_WHAT IS NEEDED:_
Extend the passage about novelist Jack D. Hunter, picking up after its final sentence.

The book was made into a 1966 movie starring George Peppard, James Mason and Ursula Andress.

The New York Times review of “The Blue Max” from March 1964 called the work a “briskly interesting first novel.”

“Jack D. Hunter, who served as an American agent behind the German lines in World War II, writes with impressive authority about Germans and with absolutely astounding authority about the combat airplanes of World War I,” the review stated. “His story moves fast and includes much tersely eloquent conversation.”

Hunter wrote 16 more novels and was honored as a “Literary Legend” by the Florida Heritage Book Festival. He also coached writers at the Times-Union and St. Augustine Record.

His final novel, “The Ace,” about American pilots in World War I was published last fall.

His own dreams of flying were thwarted because he was colorblind. But his fluency in German led the Army to send him to postwar Germany as a counterintelligence agent, an experience that became the basis of his second novel, “The Expendable Spy.”

After military service, Hunter went to work in Wilmington, Del., as a newspaper and radio reporter and later as a congressional aide. Eventually he joined DuPont, the Delaware-based industrial conglomerate, in public relations.

In 1961, the year he turned 40, he picked up a pen and started writing.

_DATA SECTION:_
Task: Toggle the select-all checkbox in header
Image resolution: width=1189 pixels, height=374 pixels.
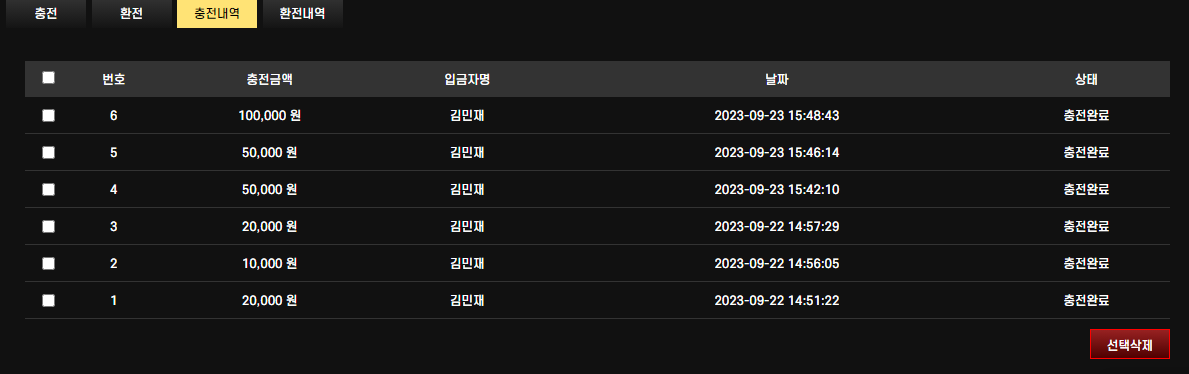Action: tap(49, 77)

_WRITTEN ANSWER:_
In 1980, he and his wife, Shirley, whom everybody called Tommy, moved to St. Augustine. While she operated a gift shop named The Blue Max, he wrote novels and turned his hobby of sketching vintage aircraft into a successful second career. He liked to call himself the “Grandma Moses of aviation art.”

Tommy Hunter died in November 2006. After her death, he wrote “The Ace” and started a regular blog on his Web site, https://www.jackhunter.com.

Hunter announced his retirement on his blog on March 27.

“It’s been a real trip, folks, but I’m hanging up my spurs. I’ve enjoyed writing my blog, as I hope you’ve enjoyed reading it. But, due to my increasing physical weakness, it has become more of a burden than a pleasure, and it’s time, as the old cliche says, to exit stage right.”

Hunter is survived by four children: Jack Hunter Jr. and Jill Hunter of St. Augustine, Lee Higgins of Middletown, Del., and Lyn Cannon, of Solomons, Md.; three grandchildren; and his brother, Robert L. Hunter of Jacksonville. Plans for a memorial service are incomplete. The funeral will be private.